EXERCISE> Please retype the lines below, from the line with "The image size is (1512, 795)." to the line with "coordinates (457, 86).", including both of those lines.

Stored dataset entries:
=-=-=-=-=

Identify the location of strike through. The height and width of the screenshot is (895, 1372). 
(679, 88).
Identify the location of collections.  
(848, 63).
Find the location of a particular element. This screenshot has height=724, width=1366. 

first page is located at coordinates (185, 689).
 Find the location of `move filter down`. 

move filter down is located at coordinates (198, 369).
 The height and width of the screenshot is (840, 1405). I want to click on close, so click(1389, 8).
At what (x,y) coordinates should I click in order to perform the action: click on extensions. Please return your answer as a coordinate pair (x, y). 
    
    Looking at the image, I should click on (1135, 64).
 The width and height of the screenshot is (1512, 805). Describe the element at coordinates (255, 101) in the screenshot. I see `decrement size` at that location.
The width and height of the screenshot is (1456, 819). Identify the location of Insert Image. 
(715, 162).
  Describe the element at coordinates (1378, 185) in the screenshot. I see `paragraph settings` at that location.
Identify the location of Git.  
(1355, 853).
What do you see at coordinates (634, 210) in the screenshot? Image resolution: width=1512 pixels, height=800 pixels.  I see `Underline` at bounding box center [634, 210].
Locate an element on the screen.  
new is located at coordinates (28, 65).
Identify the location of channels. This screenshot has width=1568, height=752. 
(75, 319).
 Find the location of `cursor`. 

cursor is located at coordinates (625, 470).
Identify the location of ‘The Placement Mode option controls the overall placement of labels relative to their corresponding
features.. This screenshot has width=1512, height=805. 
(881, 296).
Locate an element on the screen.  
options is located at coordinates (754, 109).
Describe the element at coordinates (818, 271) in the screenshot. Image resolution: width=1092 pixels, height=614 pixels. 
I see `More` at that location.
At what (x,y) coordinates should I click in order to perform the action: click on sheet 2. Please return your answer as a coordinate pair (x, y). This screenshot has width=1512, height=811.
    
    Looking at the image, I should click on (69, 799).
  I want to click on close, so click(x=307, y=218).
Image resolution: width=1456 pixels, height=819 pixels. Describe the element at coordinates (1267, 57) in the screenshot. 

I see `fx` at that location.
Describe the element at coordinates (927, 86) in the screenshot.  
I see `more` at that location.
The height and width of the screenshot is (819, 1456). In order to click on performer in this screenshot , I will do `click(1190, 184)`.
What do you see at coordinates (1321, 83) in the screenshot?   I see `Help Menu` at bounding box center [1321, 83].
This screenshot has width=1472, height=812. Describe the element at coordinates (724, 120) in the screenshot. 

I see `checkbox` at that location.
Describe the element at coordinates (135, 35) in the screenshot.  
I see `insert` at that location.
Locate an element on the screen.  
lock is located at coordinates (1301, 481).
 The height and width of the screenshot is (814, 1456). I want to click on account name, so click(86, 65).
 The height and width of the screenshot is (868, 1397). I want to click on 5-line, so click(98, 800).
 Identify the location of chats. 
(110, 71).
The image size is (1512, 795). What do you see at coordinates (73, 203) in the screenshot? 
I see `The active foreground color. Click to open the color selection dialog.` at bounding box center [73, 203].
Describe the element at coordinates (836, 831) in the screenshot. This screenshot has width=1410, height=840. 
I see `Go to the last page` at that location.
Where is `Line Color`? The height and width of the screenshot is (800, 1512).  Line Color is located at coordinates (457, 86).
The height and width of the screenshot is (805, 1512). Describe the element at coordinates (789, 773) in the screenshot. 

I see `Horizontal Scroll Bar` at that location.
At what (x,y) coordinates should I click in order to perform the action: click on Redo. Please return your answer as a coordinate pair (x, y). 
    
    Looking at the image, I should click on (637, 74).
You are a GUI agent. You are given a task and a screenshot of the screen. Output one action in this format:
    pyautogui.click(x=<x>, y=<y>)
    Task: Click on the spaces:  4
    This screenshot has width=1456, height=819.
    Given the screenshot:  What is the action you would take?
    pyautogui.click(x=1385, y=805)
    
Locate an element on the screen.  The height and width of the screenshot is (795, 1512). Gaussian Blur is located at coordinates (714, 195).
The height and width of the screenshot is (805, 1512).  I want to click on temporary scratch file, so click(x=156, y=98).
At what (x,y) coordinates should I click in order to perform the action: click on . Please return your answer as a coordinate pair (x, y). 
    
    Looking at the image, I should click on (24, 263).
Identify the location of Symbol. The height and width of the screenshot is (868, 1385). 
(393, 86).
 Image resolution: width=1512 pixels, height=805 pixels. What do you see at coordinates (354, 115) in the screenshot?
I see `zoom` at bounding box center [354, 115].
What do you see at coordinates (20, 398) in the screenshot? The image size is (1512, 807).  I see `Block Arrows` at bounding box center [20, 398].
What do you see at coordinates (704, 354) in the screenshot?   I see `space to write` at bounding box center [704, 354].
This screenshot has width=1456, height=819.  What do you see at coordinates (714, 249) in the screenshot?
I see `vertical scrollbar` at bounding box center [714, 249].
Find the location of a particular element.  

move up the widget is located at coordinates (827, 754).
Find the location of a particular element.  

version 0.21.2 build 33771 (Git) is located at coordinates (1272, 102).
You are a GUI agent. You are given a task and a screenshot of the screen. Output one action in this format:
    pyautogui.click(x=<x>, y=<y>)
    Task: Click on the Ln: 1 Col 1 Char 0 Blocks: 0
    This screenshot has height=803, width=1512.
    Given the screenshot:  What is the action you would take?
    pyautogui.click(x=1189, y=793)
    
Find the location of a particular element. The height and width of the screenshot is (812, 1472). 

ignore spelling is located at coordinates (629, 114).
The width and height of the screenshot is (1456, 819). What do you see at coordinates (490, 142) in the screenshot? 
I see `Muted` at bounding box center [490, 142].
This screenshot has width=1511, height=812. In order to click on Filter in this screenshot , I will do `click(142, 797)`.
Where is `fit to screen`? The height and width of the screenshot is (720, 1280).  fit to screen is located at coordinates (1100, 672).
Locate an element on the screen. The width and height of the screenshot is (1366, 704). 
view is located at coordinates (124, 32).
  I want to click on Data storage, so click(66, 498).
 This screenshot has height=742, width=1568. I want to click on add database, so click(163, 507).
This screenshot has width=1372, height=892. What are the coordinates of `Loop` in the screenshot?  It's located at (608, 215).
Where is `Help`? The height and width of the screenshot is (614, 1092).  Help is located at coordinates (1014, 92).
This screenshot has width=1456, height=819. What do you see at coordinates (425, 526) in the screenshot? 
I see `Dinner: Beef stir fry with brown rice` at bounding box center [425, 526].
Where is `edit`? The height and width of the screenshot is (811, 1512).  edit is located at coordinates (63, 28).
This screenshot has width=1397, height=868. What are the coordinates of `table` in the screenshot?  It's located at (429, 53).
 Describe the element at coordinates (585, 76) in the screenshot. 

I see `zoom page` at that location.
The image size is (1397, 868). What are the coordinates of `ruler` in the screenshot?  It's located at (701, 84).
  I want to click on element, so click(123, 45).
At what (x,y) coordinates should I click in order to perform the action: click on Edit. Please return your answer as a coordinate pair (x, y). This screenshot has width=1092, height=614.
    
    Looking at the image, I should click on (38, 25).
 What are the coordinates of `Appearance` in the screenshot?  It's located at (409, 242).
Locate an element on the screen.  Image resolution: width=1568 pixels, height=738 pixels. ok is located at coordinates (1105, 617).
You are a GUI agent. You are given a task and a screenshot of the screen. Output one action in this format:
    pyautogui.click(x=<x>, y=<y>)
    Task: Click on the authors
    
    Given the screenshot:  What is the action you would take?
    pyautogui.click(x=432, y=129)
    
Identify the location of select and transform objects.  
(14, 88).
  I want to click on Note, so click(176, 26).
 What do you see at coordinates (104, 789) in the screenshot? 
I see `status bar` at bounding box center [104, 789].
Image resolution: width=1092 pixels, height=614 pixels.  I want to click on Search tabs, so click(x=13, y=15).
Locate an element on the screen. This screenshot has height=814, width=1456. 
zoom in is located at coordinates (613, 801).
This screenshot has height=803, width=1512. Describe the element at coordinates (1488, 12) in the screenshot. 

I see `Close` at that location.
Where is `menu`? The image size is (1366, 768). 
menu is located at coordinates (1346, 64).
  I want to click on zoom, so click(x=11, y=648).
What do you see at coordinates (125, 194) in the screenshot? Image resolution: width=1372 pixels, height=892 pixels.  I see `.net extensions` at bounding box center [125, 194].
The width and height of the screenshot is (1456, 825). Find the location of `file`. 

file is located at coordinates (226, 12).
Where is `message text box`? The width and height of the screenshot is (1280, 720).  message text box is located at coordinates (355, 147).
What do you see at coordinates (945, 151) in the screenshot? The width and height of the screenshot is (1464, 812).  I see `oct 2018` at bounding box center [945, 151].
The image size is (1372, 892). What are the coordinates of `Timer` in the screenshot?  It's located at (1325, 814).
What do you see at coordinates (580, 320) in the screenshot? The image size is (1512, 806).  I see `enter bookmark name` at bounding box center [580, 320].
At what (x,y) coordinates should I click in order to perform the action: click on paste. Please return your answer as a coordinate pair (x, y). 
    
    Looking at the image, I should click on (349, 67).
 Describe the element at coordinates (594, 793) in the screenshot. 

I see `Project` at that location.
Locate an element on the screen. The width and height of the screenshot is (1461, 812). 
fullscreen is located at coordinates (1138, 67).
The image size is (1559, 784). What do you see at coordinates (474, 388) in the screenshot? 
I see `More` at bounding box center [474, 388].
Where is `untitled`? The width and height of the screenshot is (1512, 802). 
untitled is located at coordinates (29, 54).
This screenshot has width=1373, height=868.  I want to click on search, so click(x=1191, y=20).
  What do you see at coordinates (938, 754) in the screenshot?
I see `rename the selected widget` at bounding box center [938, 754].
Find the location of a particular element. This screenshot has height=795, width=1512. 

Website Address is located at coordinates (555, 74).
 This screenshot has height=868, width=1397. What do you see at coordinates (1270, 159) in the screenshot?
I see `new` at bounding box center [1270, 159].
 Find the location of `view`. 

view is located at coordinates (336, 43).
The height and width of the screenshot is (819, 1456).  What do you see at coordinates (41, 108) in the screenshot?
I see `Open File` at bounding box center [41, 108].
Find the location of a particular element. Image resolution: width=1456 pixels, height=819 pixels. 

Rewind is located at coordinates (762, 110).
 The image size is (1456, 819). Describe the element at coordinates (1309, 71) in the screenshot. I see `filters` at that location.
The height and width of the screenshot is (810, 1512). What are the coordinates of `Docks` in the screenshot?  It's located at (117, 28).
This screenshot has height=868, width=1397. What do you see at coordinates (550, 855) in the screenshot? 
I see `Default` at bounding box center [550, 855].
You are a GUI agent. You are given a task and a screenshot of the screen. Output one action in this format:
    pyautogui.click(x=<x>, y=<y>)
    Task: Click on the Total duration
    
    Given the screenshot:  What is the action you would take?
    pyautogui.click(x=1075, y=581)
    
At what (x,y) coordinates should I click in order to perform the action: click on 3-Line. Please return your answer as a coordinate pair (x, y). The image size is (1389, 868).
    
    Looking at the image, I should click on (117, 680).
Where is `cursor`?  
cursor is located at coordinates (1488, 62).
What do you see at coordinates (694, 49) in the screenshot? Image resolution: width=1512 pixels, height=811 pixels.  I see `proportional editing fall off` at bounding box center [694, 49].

=-=-=-=-=

PROBLEM SOLUTION>
The image size is (1512, 795). What do you see at coordinates (73, 203) in the screenshot? 
I see `The active foreground color. Click to open the color selection dialog.` at bounding box center [73, 203].
Describe the element at coordinates (836, 831) in the screenshot. This screenshot has width=1410, height=840. 
I see `Go to the last page` at that location.
Where is `Line Color`? The height and width of the screenshot is (800, 1512).  Line Color is located at coordinates (457, 86).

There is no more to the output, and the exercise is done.